\(\displaystyle \partial_t u(x,t) - \partial^2_x u(x,t) = 0\) for \(\displaystyle x \in \mathbb{R}\) and \(\displaystyle t>0\),

\(\displaystyle u(x,0) = f(x)\) for \(\displaystyle x \in \mathbb{R}\),

given data \(\displaystyle f \in S(\mathbb{R})\).

Use the Fourier transform to derive a formula for a solution to be,

\(\displaystyle u(x,t) = (H_t * f)(x)\)

where H_t is the heat kernel and is defined as

\(\displaystyle H_t(x) = \frac{1}{\sqrt{4 \pi t}}e^{-x^2/4t}\)

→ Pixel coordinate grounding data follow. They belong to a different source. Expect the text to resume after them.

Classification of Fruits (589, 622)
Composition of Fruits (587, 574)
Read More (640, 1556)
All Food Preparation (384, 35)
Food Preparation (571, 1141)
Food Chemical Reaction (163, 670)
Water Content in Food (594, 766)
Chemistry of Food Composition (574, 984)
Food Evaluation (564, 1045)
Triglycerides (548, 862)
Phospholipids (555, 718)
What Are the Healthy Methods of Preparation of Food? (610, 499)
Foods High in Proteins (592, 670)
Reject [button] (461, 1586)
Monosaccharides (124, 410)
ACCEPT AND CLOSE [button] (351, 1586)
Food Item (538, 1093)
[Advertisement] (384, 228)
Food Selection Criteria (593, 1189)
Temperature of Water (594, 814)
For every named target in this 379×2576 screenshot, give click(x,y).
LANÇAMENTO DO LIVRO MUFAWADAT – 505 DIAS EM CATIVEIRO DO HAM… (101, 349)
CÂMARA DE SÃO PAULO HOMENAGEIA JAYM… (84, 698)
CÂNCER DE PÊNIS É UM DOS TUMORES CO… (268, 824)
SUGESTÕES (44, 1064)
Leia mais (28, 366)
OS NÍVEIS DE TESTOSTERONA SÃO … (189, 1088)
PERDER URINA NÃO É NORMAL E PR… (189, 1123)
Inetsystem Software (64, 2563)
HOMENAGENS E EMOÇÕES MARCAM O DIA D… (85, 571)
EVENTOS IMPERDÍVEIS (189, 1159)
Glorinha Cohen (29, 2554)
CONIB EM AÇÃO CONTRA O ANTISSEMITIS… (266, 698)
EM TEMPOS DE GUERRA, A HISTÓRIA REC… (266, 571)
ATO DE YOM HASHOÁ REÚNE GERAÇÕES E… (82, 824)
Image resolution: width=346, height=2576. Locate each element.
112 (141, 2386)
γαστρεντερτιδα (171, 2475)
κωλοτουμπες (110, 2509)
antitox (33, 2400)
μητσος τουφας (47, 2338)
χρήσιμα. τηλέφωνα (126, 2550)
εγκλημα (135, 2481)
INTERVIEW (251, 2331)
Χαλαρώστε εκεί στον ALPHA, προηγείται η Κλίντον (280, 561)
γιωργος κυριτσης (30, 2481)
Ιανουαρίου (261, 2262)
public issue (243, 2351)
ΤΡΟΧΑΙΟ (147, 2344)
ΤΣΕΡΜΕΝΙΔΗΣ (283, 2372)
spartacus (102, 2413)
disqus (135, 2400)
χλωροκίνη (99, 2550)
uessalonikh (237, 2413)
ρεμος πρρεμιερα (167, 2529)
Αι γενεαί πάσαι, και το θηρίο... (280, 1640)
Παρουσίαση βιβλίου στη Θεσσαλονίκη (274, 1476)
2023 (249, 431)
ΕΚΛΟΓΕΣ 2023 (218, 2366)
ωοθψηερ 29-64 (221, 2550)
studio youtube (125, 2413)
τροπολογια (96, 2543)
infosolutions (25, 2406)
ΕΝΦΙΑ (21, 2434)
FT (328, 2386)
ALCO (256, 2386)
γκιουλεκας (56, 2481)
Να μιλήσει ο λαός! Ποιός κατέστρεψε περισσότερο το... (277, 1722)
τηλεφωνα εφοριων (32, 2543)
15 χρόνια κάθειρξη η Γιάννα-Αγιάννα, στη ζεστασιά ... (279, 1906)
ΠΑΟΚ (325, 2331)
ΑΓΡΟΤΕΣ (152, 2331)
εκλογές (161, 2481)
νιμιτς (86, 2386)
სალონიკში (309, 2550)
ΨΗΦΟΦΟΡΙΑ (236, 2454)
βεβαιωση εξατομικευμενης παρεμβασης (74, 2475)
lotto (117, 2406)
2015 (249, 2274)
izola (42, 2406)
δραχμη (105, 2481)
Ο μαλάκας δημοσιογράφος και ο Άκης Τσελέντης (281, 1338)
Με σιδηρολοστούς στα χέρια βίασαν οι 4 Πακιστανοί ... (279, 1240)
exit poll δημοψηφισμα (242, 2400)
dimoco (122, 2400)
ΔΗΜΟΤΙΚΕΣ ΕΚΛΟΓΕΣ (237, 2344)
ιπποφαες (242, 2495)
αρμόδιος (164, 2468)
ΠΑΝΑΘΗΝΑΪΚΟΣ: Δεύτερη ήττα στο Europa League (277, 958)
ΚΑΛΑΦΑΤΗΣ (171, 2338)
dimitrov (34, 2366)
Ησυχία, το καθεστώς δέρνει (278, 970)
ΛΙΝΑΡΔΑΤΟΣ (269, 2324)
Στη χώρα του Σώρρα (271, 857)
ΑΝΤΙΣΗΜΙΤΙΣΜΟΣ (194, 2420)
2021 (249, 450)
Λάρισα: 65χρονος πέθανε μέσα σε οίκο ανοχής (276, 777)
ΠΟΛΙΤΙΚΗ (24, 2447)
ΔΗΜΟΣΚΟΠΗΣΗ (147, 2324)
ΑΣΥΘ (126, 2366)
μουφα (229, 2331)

So (skipping to the essentials...),

Taking Fourier transforms...

\(\displaystyle \hat{u}''(\xi) = -4\pi^2\xi^2 \hat{u} (\xi)\)

and

\(\displaystyle \hat{u}(\xi,t)\)

Hence our ODE becomes \(\displaystyle \partial_t \hat{u}(\xi,t) + 4\pi^2\xi^2 \hat{u} (\xi,t) = 0\)

So it's a bit easier now but I fail to see where the whole convolution part comes in.